As if to answer her, the cordless phone across the room lit up and chirped. Maureen jumped up and crossed the room at a quick clip, noticing that her vision seemed very sharp—more precise than it had been in years: she could see the dust motes moving around her, the tiny cracks in the porcelain teacups beyond the doors of the glass cabinet—and she thought to herself, This must be what miracles feel like. She felt her knee strain and try to slow her, but she fought against it, sure that the good Lord would sooth the pain later on, since it was—after all—her reaction to a sign from Him that made it hurt. When Maureen looked down at the caller ID and saw that the number was in fact her cousin Tina and not Gerry’s cell phone, she raised an eyebrow. Why would she call at a time like this? She probably just wants to talk about the latest thing that dirt bag Chip called her. As Maureen shook her head and turned from the phone, her knee suddenly felt swollen and her leg began to shake a little.

“Gerry, my Gerry,” she mumbled, once again scouring her memories of the past few months for any disruption in their routine, anything she’d done wrong by anyone that would make her deserve this, “Why haven’t you called?” About halfway back to her chair, she glanced at the bookcase by the door, pausing to focus on the glinting pattern on the top shelf that had caught her eye: Gerry’s family Bible. She stepped toward the wooden structure and reached out to run a finger down the fading gold letters on the leather spine, thinking back to their wedding day, when Gerry’s mother had given the book to Maureen, holding onto it even as Maureen stood with it in her hands. “It’s very old,” his mother, God rest her soul, had said. “Very old. Has the entire family line all the way back to my great-great-great-great grandfather.” His mother had pulled it from Maureen’s gloved hands and flipped open the cover to show her the hand-drawn family tree inside, the careful cursive of every first, middle and last name. “You can add your name in now,” his mother had said, closing the book slowly and handing it back to Maureen. “Just keep it nice.
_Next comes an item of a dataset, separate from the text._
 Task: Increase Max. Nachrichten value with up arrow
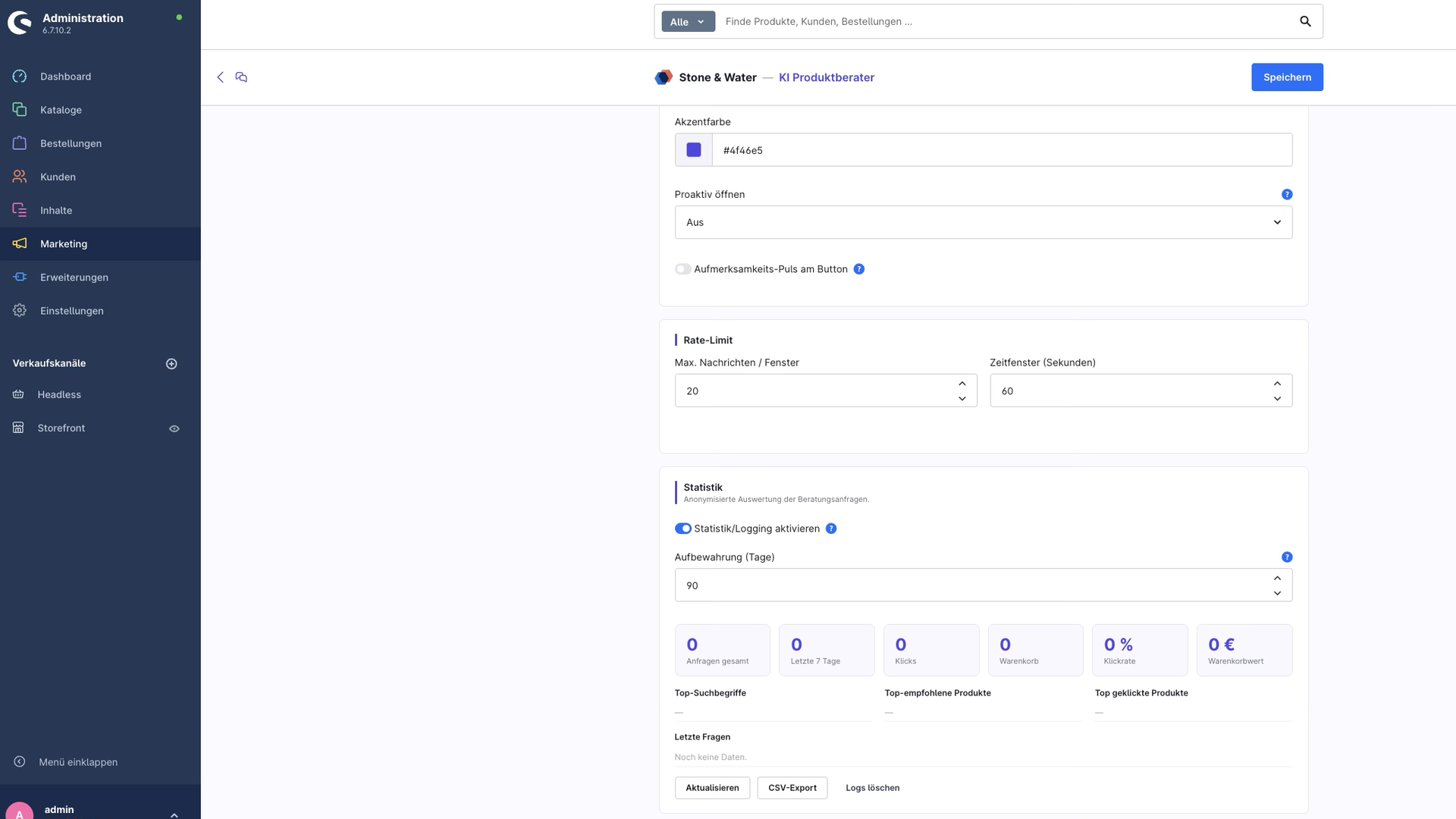pyautogui.click(x=962, y=384)
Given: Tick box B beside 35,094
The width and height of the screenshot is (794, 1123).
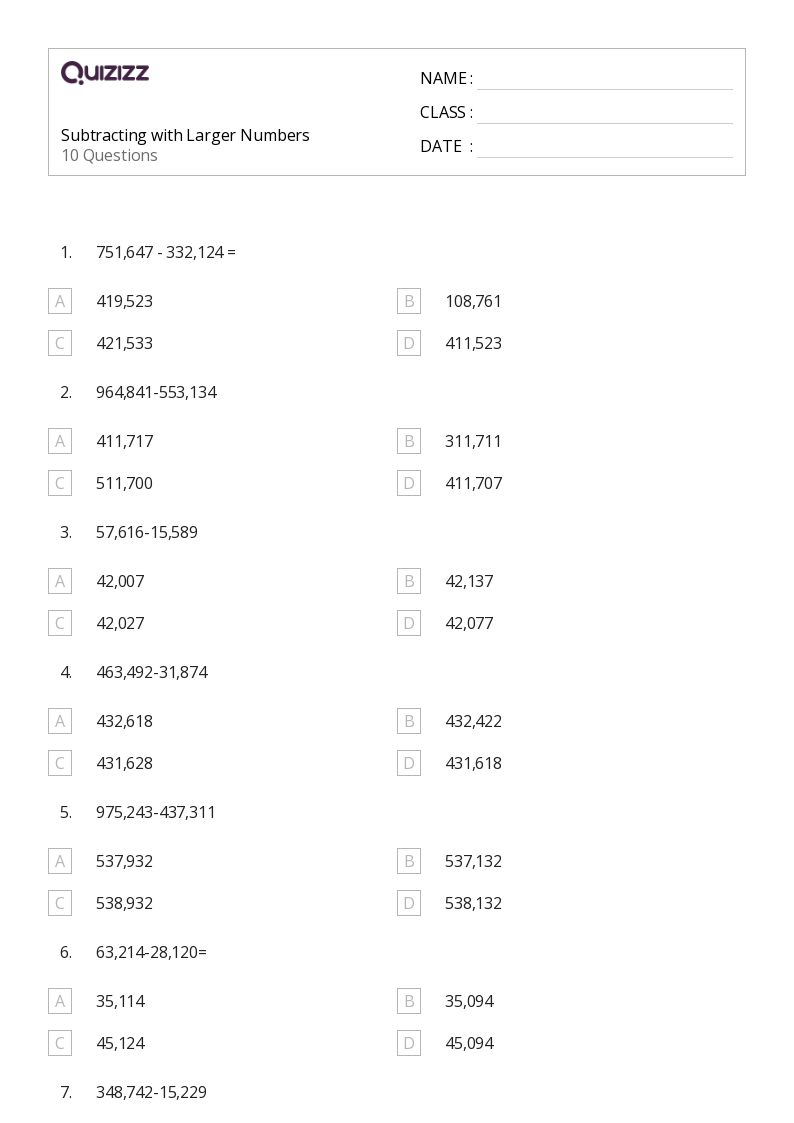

It’ll remind you to have faith.” His mother had leveled her hazel eyes with Maureen’s and poked the cover of the Bible, her index finger covering the “o” in holy. “Always have faith.”

Maureen stepped back from the bookshelf, her left hand tugging at the cross around her neck. She pictured Jerry rifling through the rig’s cab for his cellphone charger, an “Out of Service” sign hanging across the row of pay phones at the only truck stop for fifty miles, snow drifts and closed roads and broken brake lines, even as the phone behind her sat quiet, the little wooden table and sun-faded wallpaper the only witnesses to her curled fist and trembling leg.